My Favorite Sushi on Tybee: Raw Ingredients

My Favorite Sushi on Tybee: Raw Ingredients

OUR port city boasts a wealth of seafood. You can get it grilled, blackened, fried, steamed, whole, on the half shell, or filleted.

Even as much as there is available in our local sea of seafood, not every fish is seen as desirable. The biggest concentration of fishy fare is on Tybee Island, which is as to be expected.

And with so many options, it can be seemingly difficult to decide where to shake out the sand and fill your belly after a long day at the beach.

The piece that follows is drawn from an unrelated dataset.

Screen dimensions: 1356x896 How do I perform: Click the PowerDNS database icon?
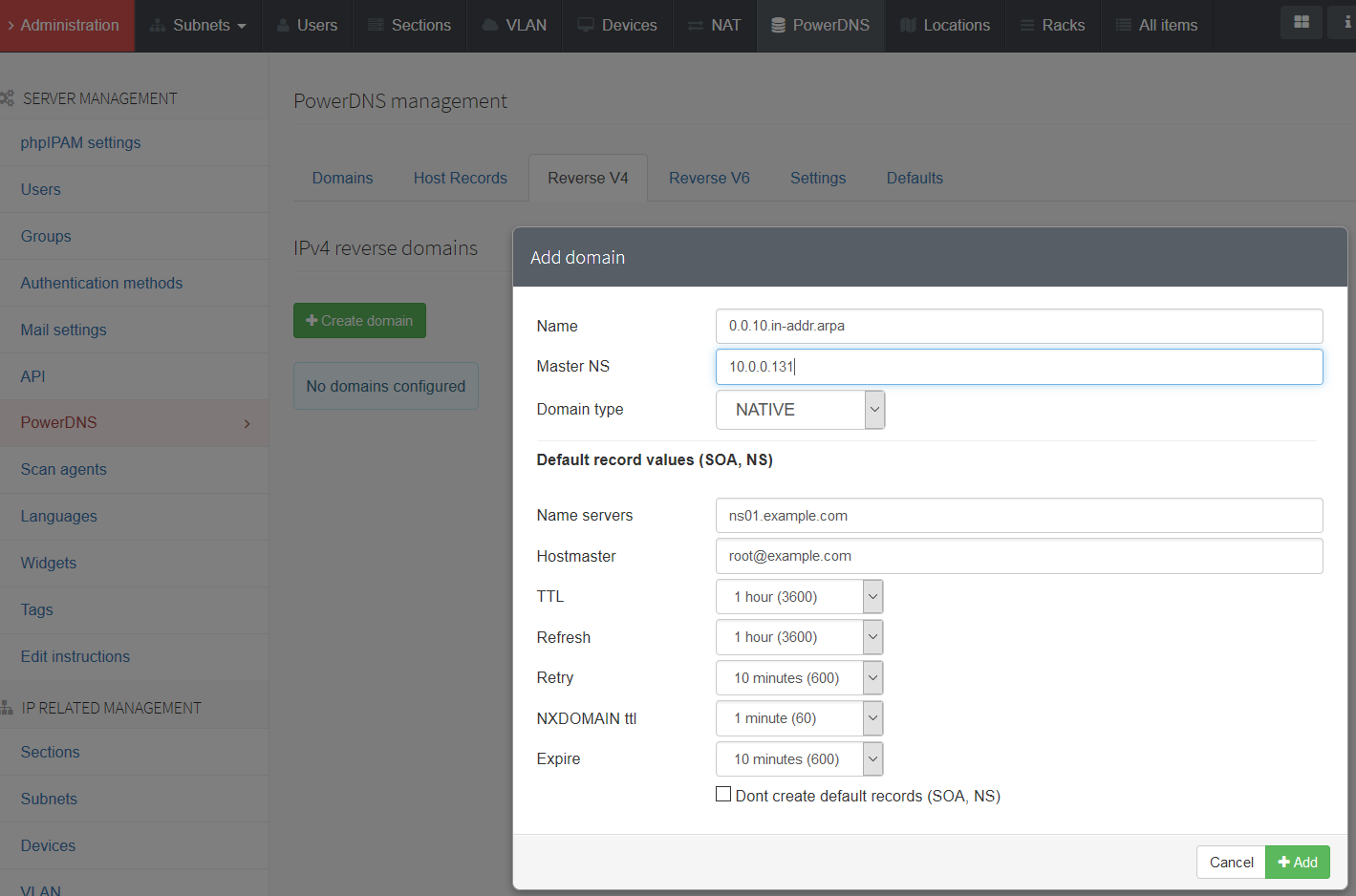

For the past few years, Raw Ingredients has made that choice easier, I would argue in an undebatable way. Raw makes it much easier for seafood aficionados to rendezvous with fresh fish expertly rolled into creative sushi. Marshall Stevens and Ian Davis opened the joint, eventually bringing in Marshall’s brother Myles Stevens to act as the Director of Operations. The idea was to fill a large hole that was present in the restaurant market of Tybee.

Myles tells the me tale of Raw Ingredients.
“They were working in the surf shops, hustling, and had all of these different ideas,” he says. “This building became available, they were across the street working, and the owner of the building was like, ‘Hey guys, I am going to put this building up for lease.’ They brainstormed and decided to open a sushi restaurant.”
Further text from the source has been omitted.